Different Types of Rooflights

There are a massive range of rooflights to choose from. They differ in size, with smaller products such as a sun tube, and larger products like a roof lantern. Some are also made from polycarbonate, rather than the usual glass or tempered glass options. These different varieties of rooflights offer different benefits, such as improvements in lighting, better insulation or less heat loss. Many also have preferences based upon their style preferences. We will provide you with a clear overview of the kind of products that you can expect to buy and what they offer owners.

The first type is the flat skylight or rooflight. These are flat window panes that are set into the roof in a slightly elevated setting. This is to allow rain water to run off and prevent excess pooling that could damage the rooflight, and lead to a quicker accumulation of dirt and grime, limiting the amount of sunlight coming in. These types of products are usually roughly one metre squared in size, and so are quite a significant installation. They can allow a significant amount of sunlight in, or at the very least, more than you would get from a traditional vertical window. There is also the option to install rooflights that are double glazed so that the heat loss is greatly reduced. Even so, a rooflight is well known to be a source of heat drain, and you should expect to depend more on your central heating to keep your home warm.

An alternative to a standard rooflight is a sun tube, which are on the smaller scale in comparison. These can range anywhere from half a foot in diameter to one foot in diameter. They are usually installed solely for the benefit of an increase in natural lighting in a internal space. Because of this, the small size of the sun tubes allows for a lot of light to infiltrate the property, while also being much more energy efficient. The sun tube will often have a curved top section that is in an elevated position so that the rain can help to keep the window clean. They are also made with a secondary window at the bottom end of the window, which helps to keep the underside clean and adds extra insulation. The window materials are often made with a polycarbonate alternative to glass, however both are an option.
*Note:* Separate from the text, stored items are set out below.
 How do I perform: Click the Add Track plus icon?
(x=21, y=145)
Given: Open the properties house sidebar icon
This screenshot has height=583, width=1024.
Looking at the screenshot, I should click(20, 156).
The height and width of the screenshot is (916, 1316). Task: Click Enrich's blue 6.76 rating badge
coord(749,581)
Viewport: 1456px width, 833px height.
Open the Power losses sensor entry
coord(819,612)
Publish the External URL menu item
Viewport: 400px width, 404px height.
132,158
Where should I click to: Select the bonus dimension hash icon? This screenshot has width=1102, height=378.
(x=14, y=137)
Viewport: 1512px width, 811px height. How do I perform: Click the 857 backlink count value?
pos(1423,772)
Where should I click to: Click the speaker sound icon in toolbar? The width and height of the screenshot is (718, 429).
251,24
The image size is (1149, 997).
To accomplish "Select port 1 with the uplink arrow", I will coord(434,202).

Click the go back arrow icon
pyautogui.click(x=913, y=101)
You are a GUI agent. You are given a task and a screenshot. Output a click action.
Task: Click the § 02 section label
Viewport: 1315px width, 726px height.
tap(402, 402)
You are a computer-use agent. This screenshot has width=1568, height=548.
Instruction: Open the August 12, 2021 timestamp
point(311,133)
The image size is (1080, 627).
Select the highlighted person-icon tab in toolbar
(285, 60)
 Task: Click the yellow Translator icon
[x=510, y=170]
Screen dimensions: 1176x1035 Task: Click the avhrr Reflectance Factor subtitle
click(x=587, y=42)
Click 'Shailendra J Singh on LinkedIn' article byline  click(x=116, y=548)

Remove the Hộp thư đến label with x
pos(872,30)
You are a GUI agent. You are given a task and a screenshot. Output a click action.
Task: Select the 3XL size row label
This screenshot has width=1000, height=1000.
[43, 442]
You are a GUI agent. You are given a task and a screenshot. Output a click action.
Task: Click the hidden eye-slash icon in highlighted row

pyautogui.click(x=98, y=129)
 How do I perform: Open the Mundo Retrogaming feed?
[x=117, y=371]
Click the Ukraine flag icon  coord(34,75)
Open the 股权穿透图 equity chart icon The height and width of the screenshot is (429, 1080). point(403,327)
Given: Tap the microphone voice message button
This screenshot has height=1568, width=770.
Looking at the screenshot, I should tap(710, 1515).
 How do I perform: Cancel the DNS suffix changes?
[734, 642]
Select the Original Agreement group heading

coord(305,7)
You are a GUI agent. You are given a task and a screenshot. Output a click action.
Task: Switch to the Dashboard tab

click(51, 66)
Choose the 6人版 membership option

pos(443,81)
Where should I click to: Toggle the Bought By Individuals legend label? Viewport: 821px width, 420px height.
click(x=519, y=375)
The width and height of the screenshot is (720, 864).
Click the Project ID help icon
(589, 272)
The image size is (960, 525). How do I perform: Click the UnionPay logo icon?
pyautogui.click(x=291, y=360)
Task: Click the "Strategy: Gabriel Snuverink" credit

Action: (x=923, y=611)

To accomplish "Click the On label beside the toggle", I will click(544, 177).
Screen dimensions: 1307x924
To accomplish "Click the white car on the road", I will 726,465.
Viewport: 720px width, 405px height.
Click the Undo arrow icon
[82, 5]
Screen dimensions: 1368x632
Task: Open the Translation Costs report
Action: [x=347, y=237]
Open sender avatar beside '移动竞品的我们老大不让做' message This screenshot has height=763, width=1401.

Lastly there are electric windows, which are a variety of rooflight but with a bunch of additional features that really add value to the product. Firstly, an electric velux window can act as both a rooflight and an air vent, with the ability to open up the window, which is not a common option with rooflights. It also opens up automatically, with the electrical switch placed in a remote area so that the rooflight can be opened up to let heat and moisture out of the property. These products can also double, or rather triple, as a roof access point, allowing quick and easy access to the roof so that maintenance can take place.